* What is required
Within the data below, determine how many lines contain "spadajo" and supply only that figure.

* Supplied entries
Segment Open
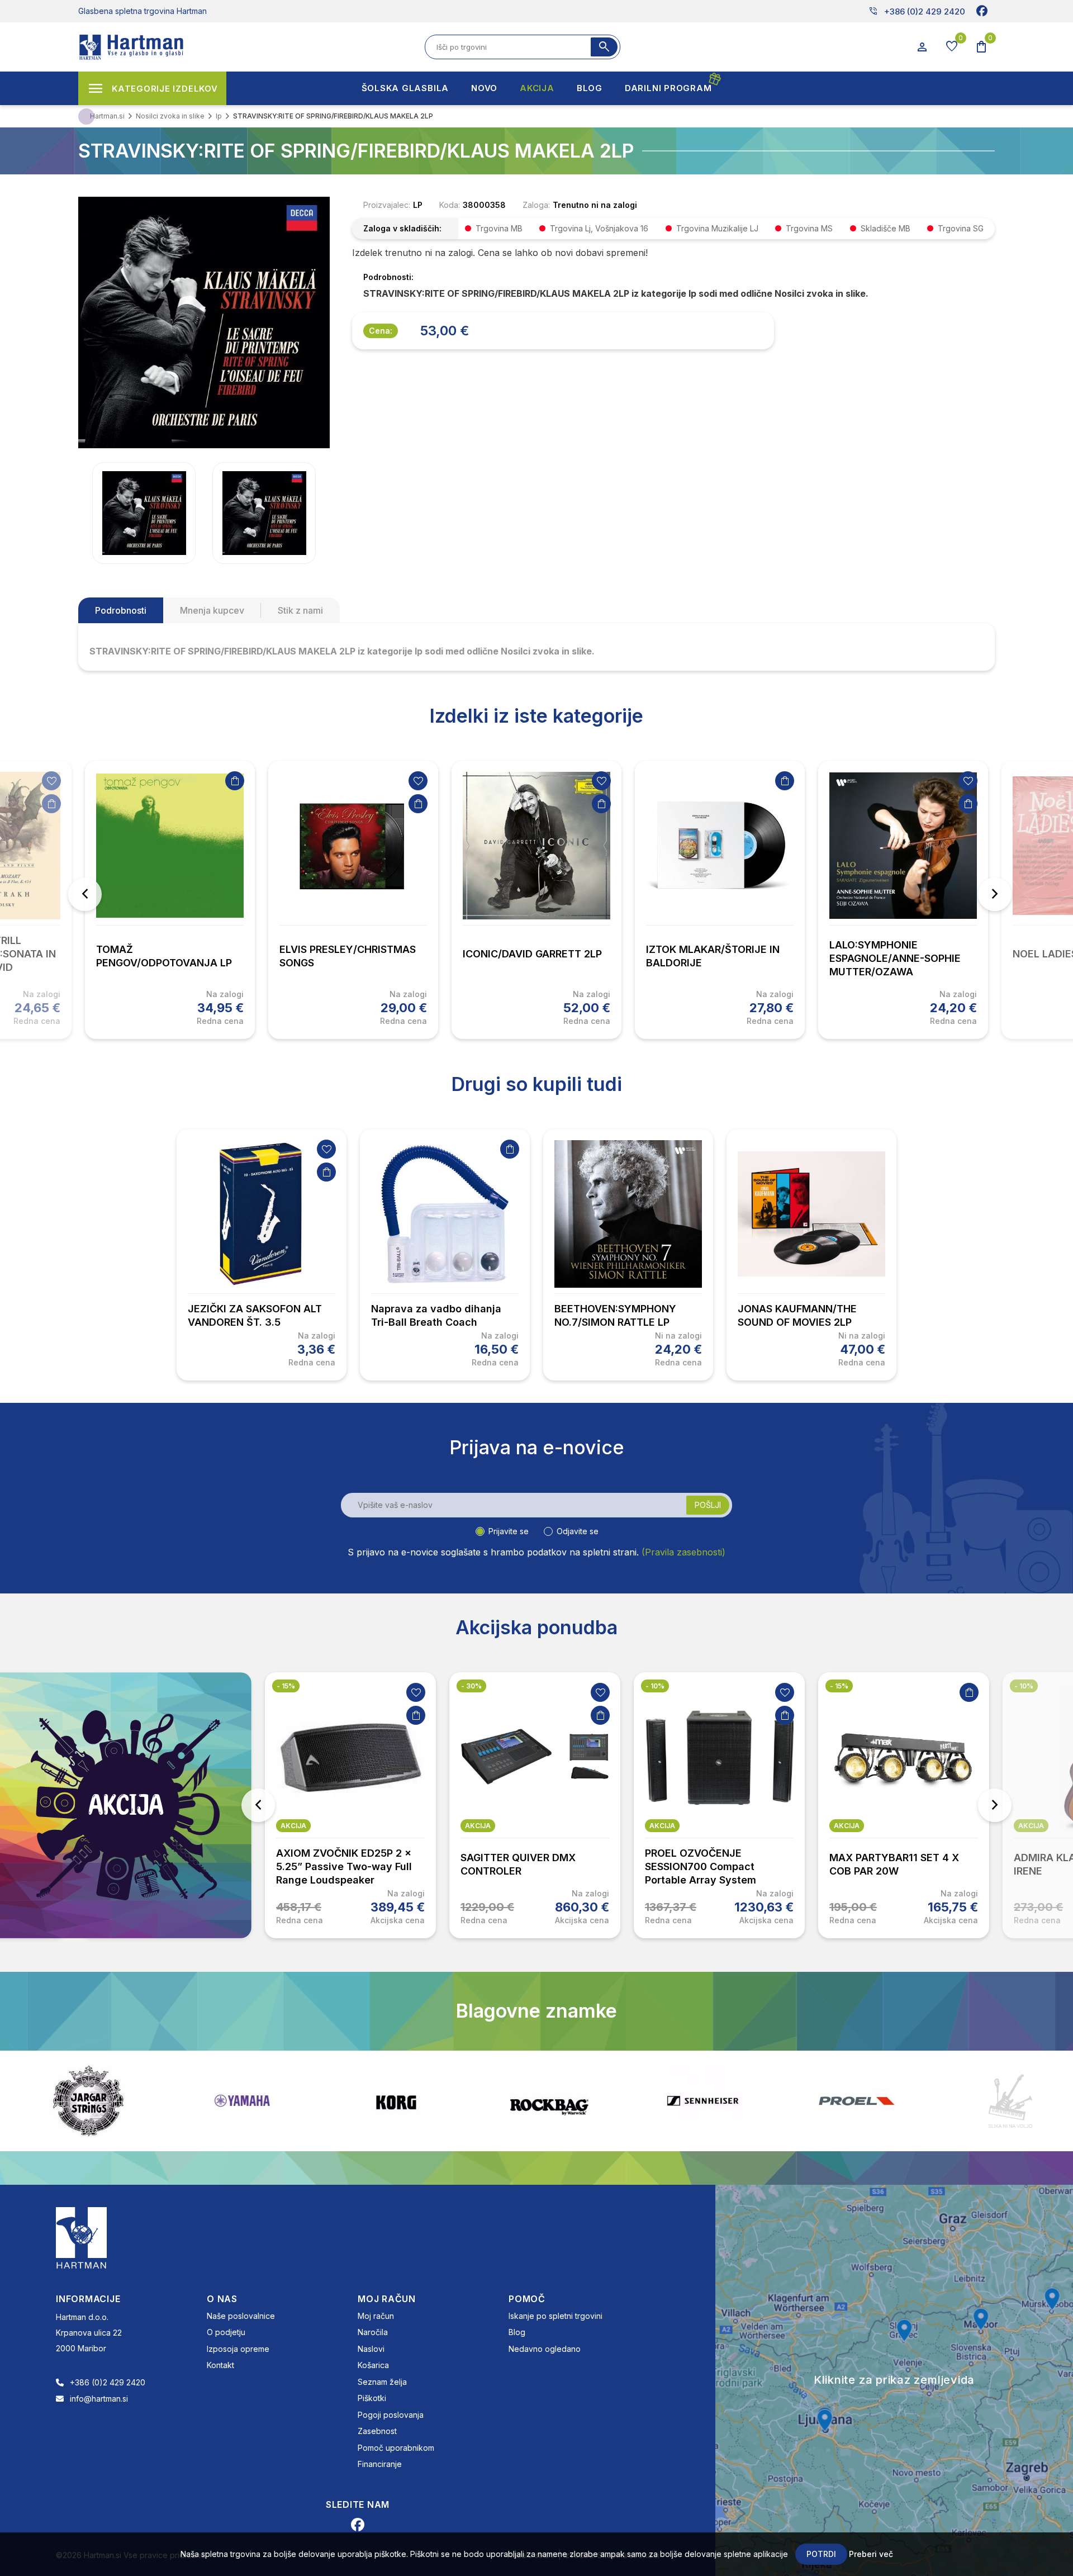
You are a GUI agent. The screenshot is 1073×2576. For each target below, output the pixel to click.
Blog (517, 2332)
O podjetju (226, 2332)
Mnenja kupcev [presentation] (212, 610)
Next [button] (995, 894)
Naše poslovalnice (241, 2316)
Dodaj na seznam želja (51, 780)
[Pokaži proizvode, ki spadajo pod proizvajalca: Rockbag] (396, 2100)
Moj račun (376, 2316)
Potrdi (821, 2554)
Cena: (380, 330)
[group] (144, 513)
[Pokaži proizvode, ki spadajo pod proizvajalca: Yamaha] (88, 2101)
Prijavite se (508, 1531)
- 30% (287, 1686)
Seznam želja (382, 2382)
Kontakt (220, 2365)
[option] (170, 900)
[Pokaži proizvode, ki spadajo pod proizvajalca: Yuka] (1010, 2101)
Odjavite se (578, 1531)
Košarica (373, 2365)
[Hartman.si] (81, 2236)
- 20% (1024, 1686)
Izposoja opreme (238, 2349)
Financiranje (380, 2464)
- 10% (470, 1686)
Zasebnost (377, 2431)
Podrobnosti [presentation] (120, 610)
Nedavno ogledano (545, 2349)
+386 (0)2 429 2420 (916, 11)
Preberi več (871, 2554)
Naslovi (371, 2349)
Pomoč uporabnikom (396, 2447)
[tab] (120, 610)
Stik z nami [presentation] (300, 610)
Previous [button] (85, 894)
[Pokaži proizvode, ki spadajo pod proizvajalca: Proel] (703, 2100)
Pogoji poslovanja (391, 2415)
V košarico (51, 803)
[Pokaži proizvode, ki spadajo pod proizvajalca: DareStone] (857, 2101)
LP (417, 205)
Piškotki (372, 2398)
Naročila (373, 2332)
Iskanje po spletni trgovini (555, 2316)
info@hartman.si (99, 2398)
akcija (293, 1825)
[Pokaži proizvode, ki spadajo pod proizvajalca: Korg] (242, 2101)
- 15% (654, 1686)
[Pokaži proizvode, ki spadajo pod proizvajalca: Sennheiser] (549, 2101)
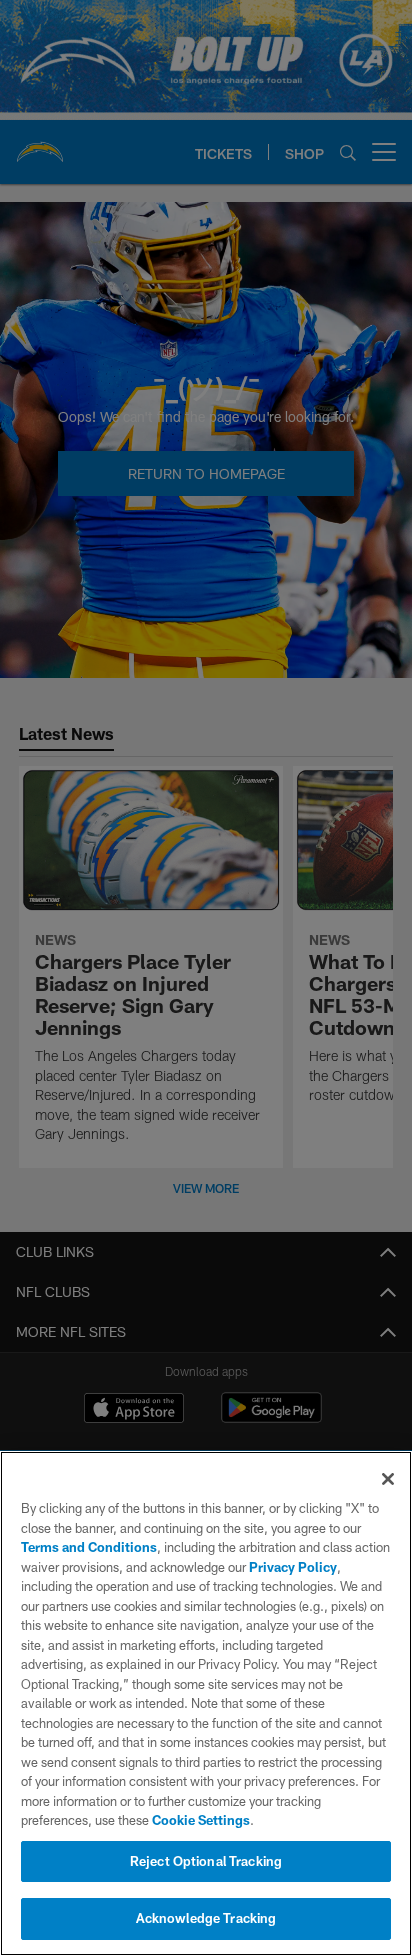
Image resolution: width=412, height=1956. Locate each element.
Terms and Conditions (89, 1547)
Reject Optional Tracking (206, 1861)
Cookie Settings (201, 1820)
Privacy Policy (293, 1567)
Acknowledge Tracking (206, 1918)
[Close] (388, 1479)
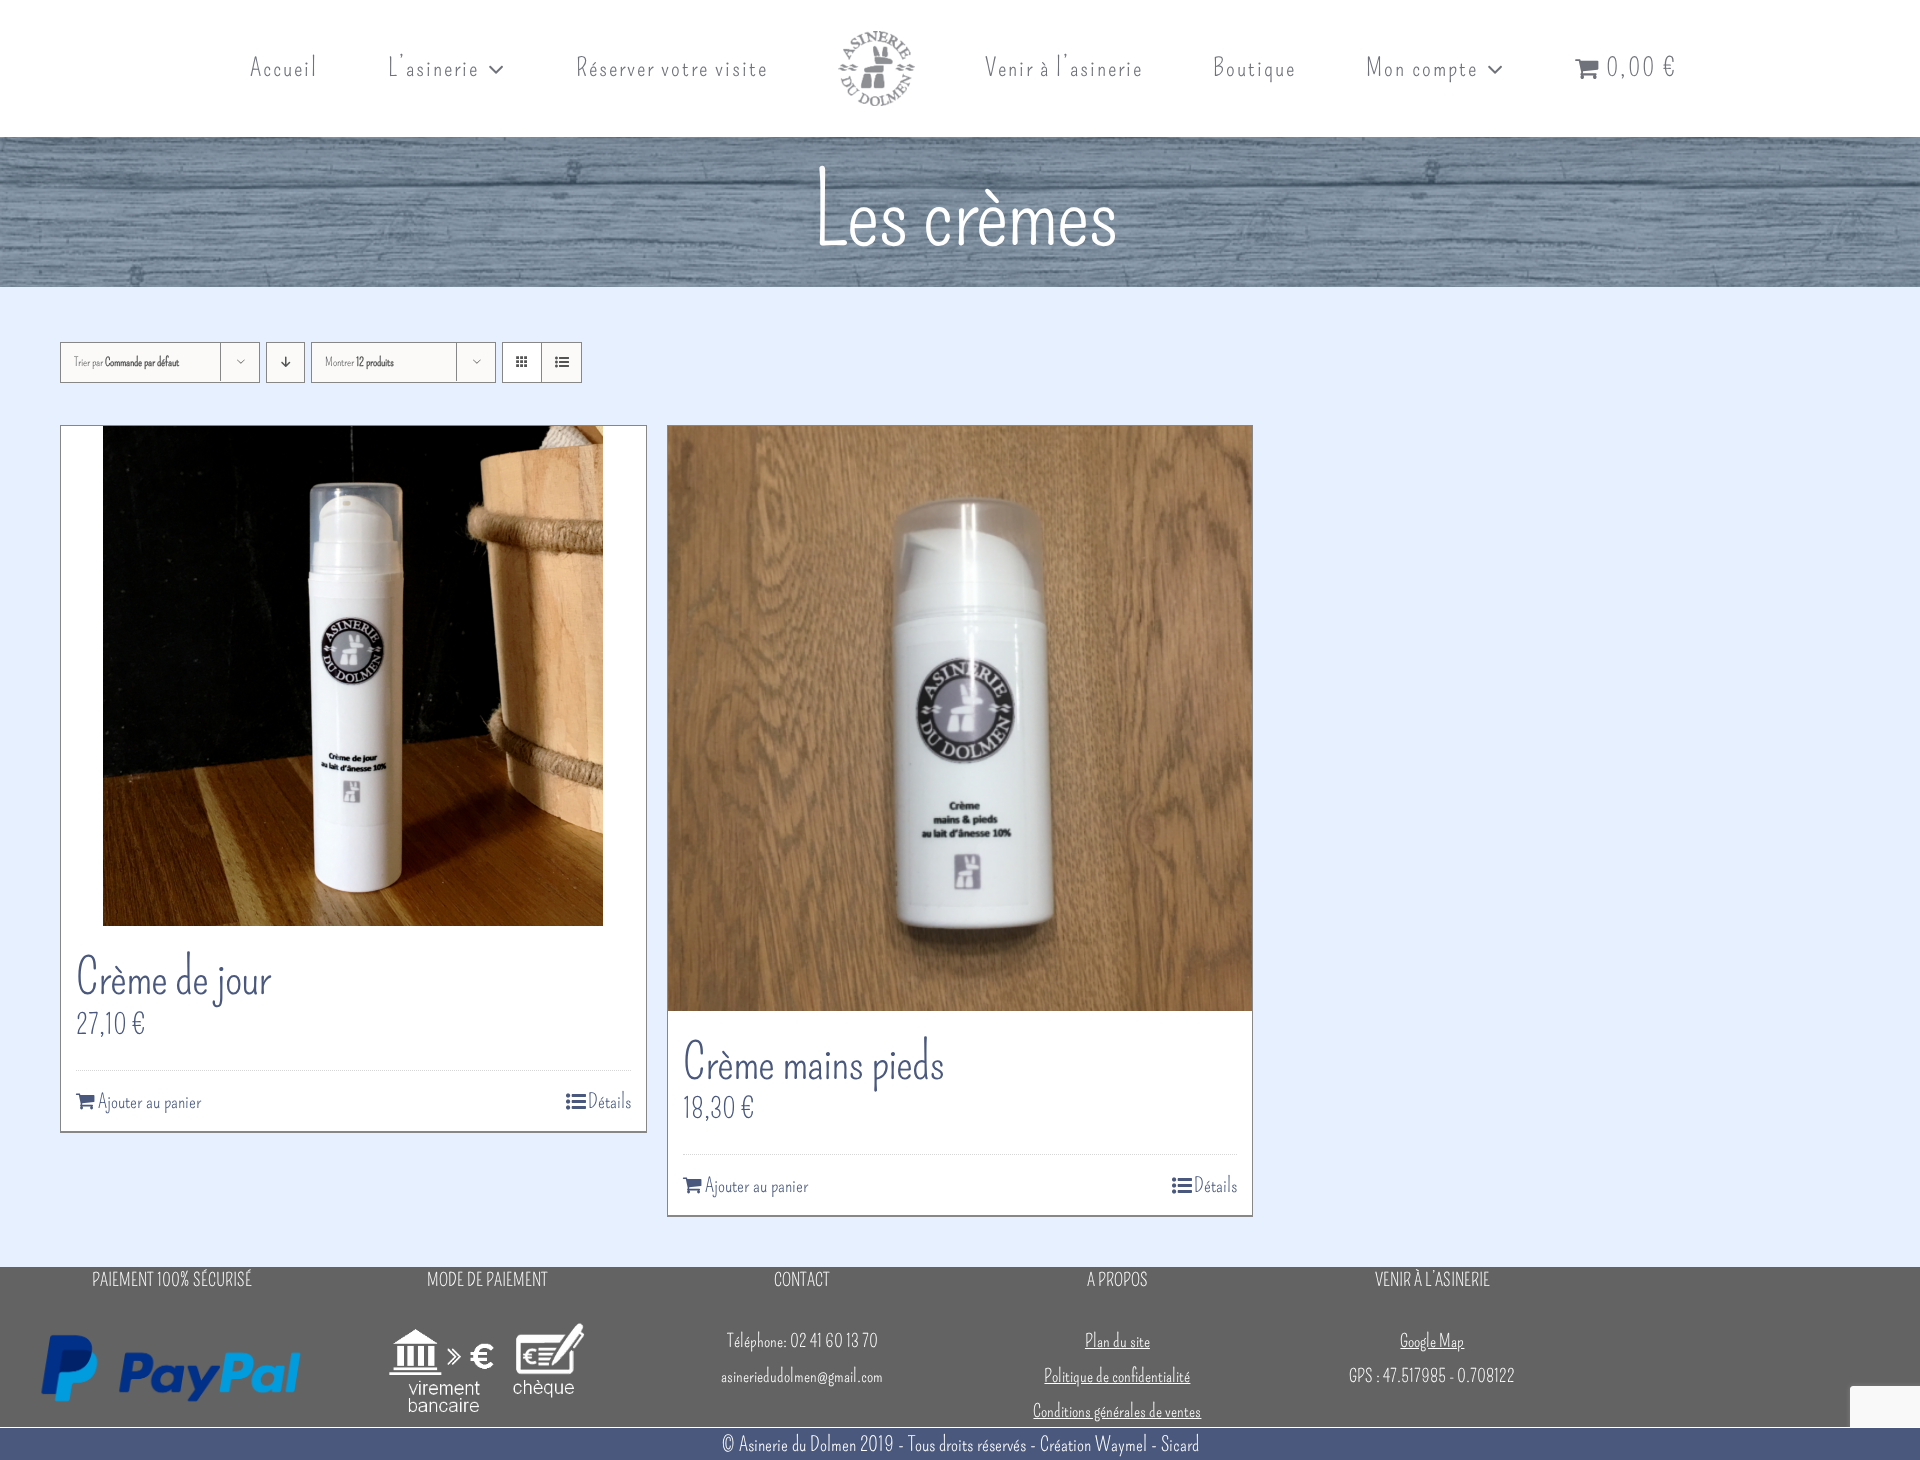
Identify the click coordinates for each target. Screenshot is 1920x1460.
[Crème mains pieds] (960, 718)
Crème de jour (173, 977)
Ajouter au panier (149, 1101)
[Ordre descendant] (285, 362)
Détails (609, 1101)
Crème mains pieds (813, 1062)
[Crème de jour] (353, 676)
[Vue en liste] (561, 362)
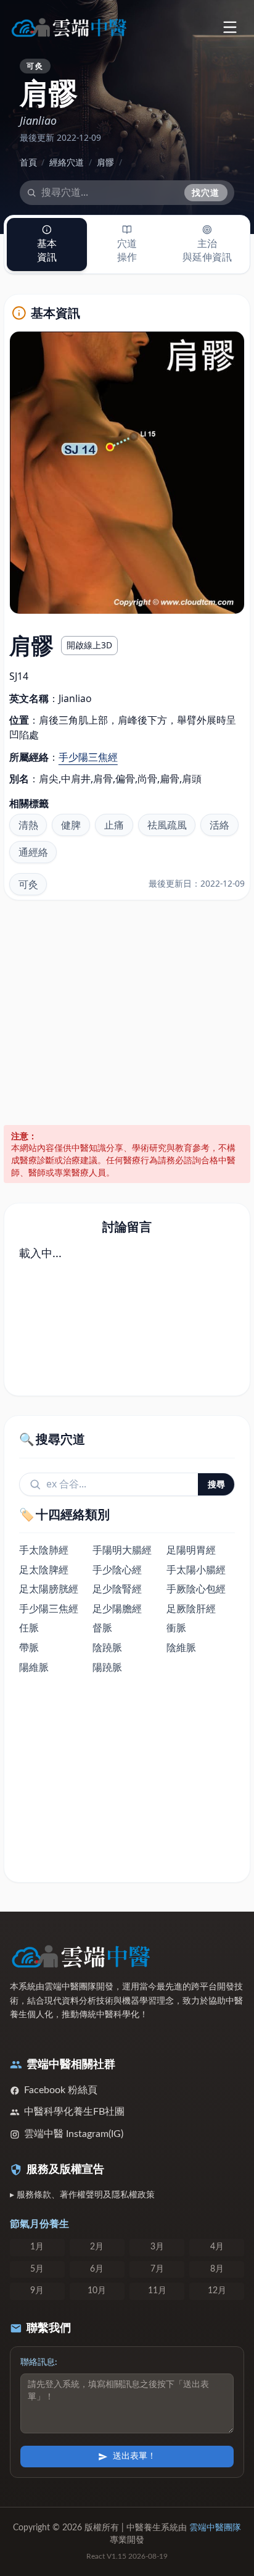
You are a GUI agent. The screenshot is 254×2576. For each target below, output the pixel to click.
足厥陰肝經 (191, 1608)
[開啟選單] (229, 26)
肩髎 (105, 162)
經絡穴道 (66, 162)
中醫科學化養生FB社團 (74, 2112)
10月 (97, 2290)
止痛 (114, 825)
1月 (37, 2247)
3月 (157, 2247)
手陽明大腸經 (122, 1550)
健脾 (71, 825)
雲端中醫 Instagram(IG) (73, 2134)
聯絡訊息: (38, 2362)
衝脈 (176, 1627)
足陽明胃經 (191, 1550)
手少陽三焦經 (88, 757)
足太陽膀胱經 (48, 1588)
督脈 (102, 1627)
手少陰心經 (117, 1569)
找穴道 (206, 192)
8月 (217, 2269)
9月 (37, 2290)
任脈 (29, 1627)
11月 (157, 2290)
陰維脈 (181, 1647)
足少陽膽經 (117, 1608)
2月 (97, 2247)
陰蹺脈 (107, 1647)
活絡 (219, 825)
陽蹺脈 (107, 1667)
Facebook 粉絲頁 (60, 2090)
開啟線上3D (89, 645)
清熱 (28, 825)
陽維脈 (34, 1667)
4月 (217, 2247)
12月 (217, 2290)
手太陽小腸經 (196, 1569)
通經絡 (33, 852)
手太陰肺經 (43, 1550)
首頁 (28, 162)
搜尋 (216, 1484)
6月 (97, 2269)
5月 (37, 2269)
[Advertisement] (127, 1012)
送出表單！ (134, 2456)
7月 (157, 2269)
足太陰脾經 (43, 1569)
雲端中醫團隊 (215, 2528)
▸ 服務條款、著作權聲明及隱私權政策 (82, 2195)
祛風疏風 (167, 825)
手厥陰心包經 (196, 1588)
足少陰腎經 (117, 1588)
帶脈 (29, 1647)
Segment Closed
* Exercise result
7